В четырех километрах от передовой, почти что под носом у немцев идет жизнь.

3

Привели немца — молодого, кудлатого, без пилотки, в растерзанном кителе. Разведчики пошли в дом к майору Курашову, а его оставили на попечение часового, тощего, большеносого малого, прозванного Гоголь.

Немец сидел на крыльце, зажмурившись на солнечном припеке. Часовой с автоматом ходил туда-сюда мимо крыльца, остановился возле немца.

— Ты что, спать сюда прибыл? — И ахнул. — Что делается! Вши на нем!

Уже собралось несколько человек, хмуро уставились на немца. Что делается! Средь бела дня по плечам, по вороту немца ползают вши. Не в диковинку, а все же на немце лестно увидеть ее и жутко: до такого никто себя не доводил.

Вшивый фриц, взъерошенный, грязный, в смешных сапогах с короткими голенищами, какие у нас в хорошее время никто и надеть не согласился бы.

Моя хозяйка Анна Прохоровна тоже тут, она в чистом головном платке, сложив на животе руки, смотрит на немца тихо, без жалости.

— Лоп-лоп-лоп. Залопотал! — передразнивает его.

— Может, что сказать ему надо. Без языка ведь. Веди ж его! — понукал меня Петр Тихонович.

Вокруг загудели. Такого пусти в дом — как же. Вшей распустит, только держись.

— Садитесь, — говорю немцу.

Он опять садится. И я сажусь на ступеньки крыльца. Кто такой, откуда родом, давно ли воюет.

Люди, помешкав, деликатно расходятся. Остаются только Анна Прохоровна и Петр Тихонович — на правах моих личных знакомых.

Немец этот на войне с самого начала «кампании». Был в Польше. Потом — поход на Запад.

— В Париж мы прибыли восьмого августа сорокового года. С Францией уже было покончено, и мы несли постовую службу у морского министерства, там размещались наши генералы.

— Хороший город Париж? — вдруг глупо так спрашиваю.

— О, прима штадт, вундербар штадт!

Анна Прохоровна и Петр Тихонович терпеливо смотрят на нас.

Разруха, муки, смерть и бессилие — все воплощено сейчас в этом немце. Чудно! И никак не вяжется. Такому ведь дать хорошенько — от него мокрое место останется.

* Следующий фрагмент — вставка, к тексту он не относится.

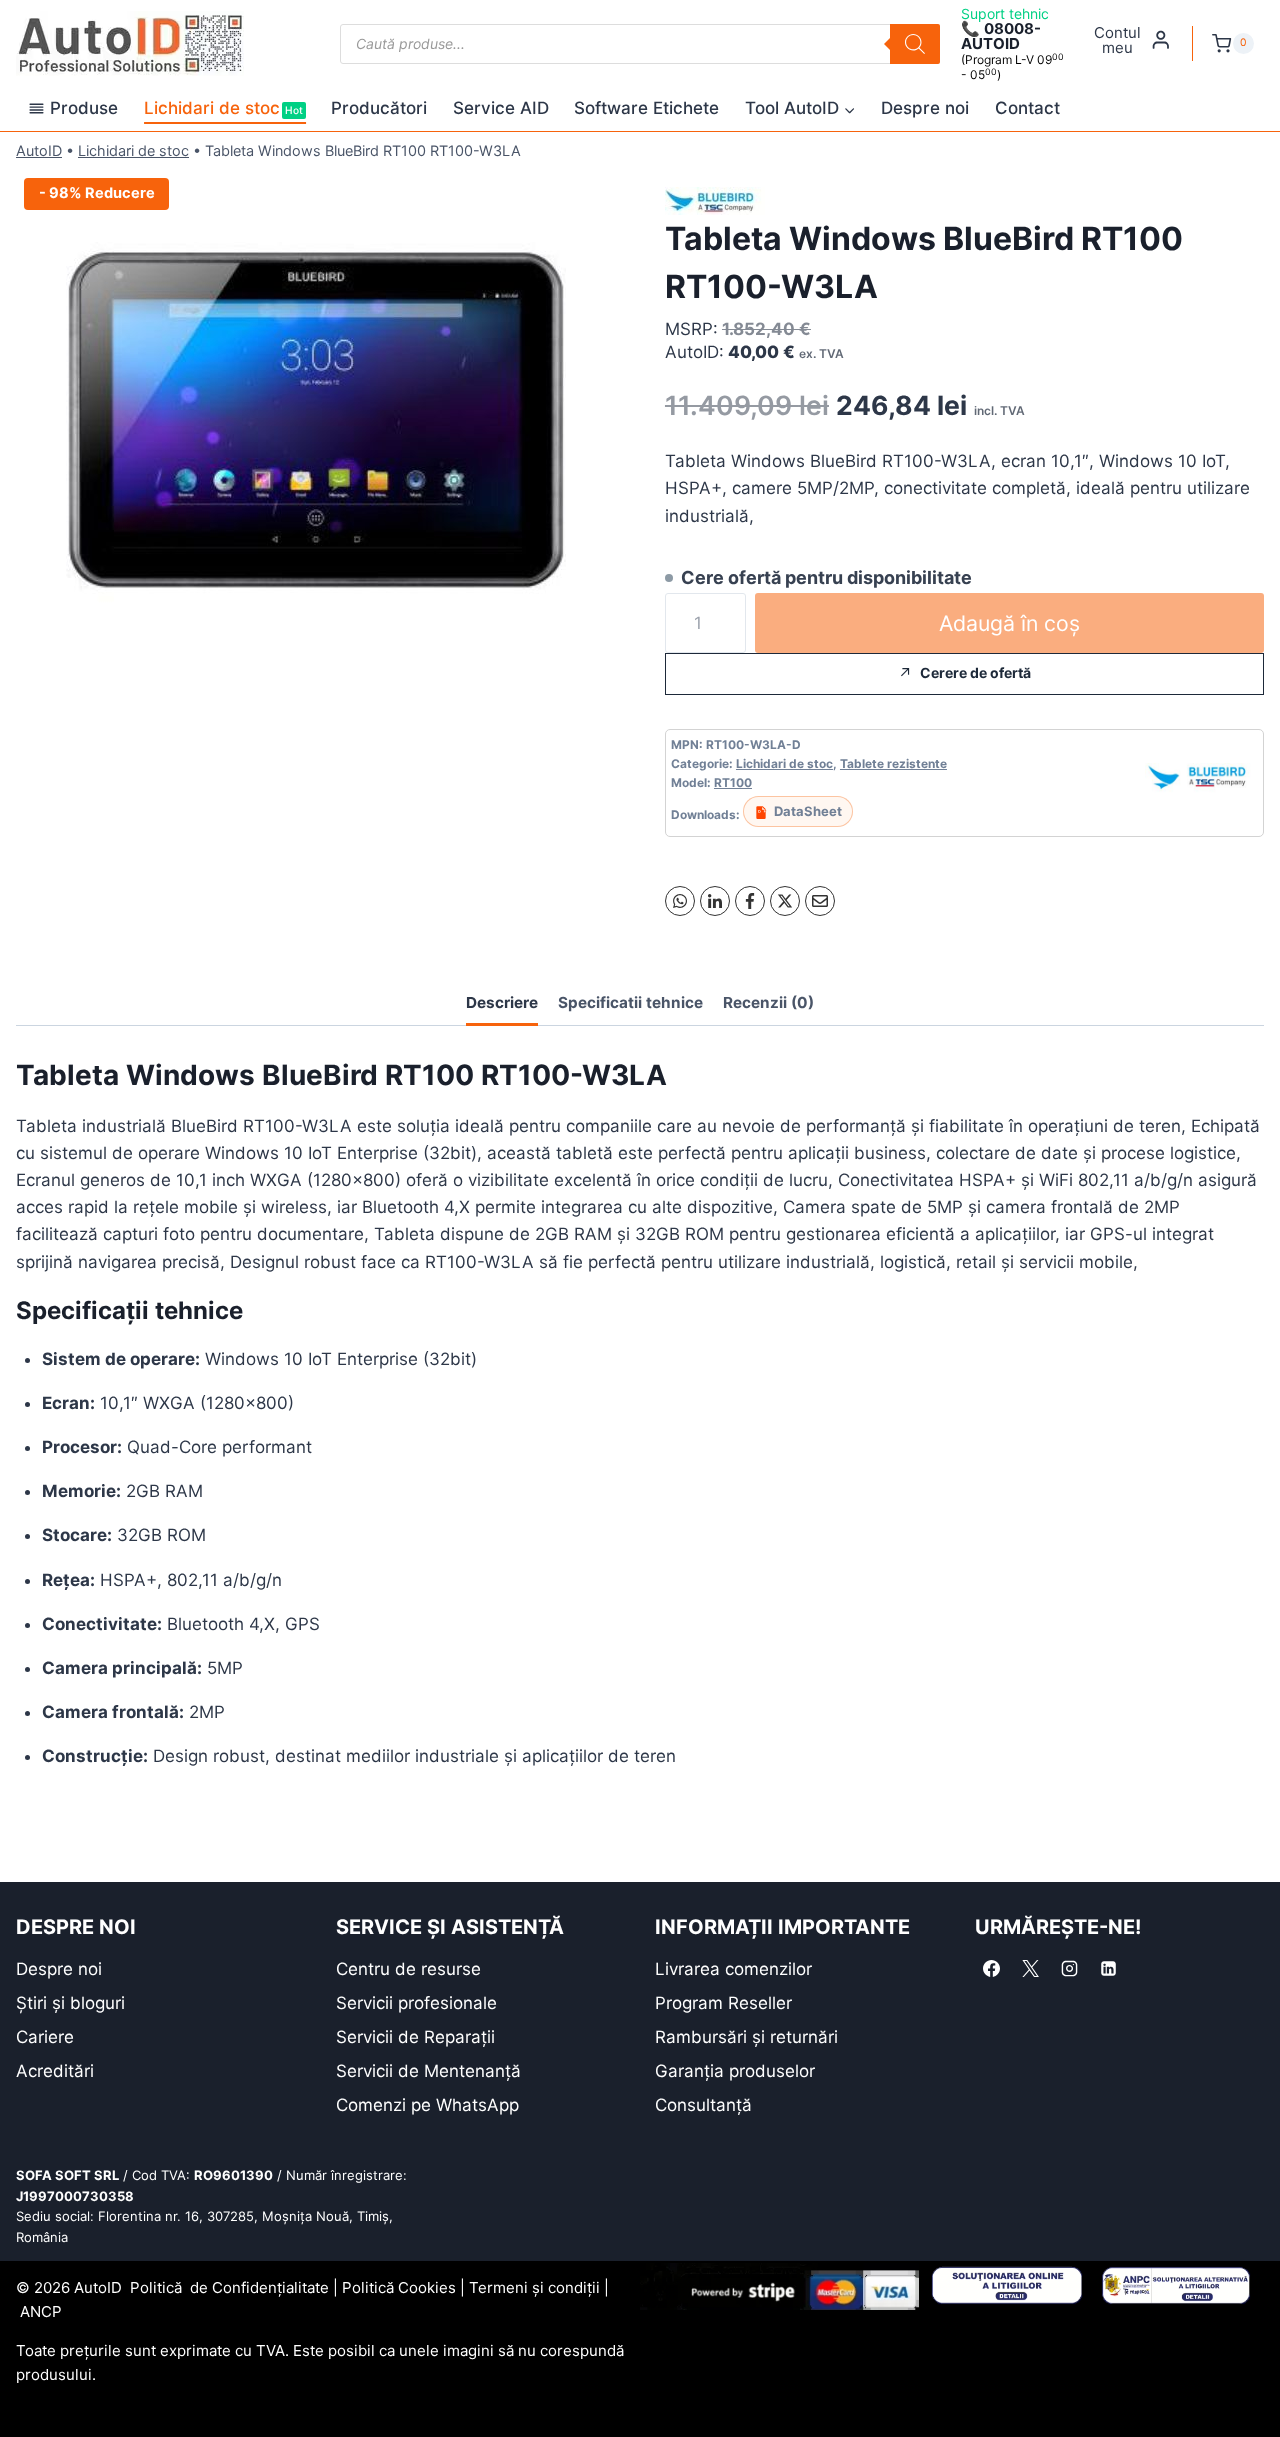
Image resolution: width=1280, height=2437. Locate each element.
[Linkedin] (1109, 1969)
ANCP (41, 2311)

Молчим. Немец дергает вверх рукав кителя, обнажается темная от грязи рука с белой браслеткой — след от часов. Он тычет пальцем в эту браслетку, машет рукой в сторону передовой — сняли с него в русской траншее.

Анна Прохоровна говорит тихо, возмущенно:

— О часах, господин какой, заскучал. Паразит бессовестный!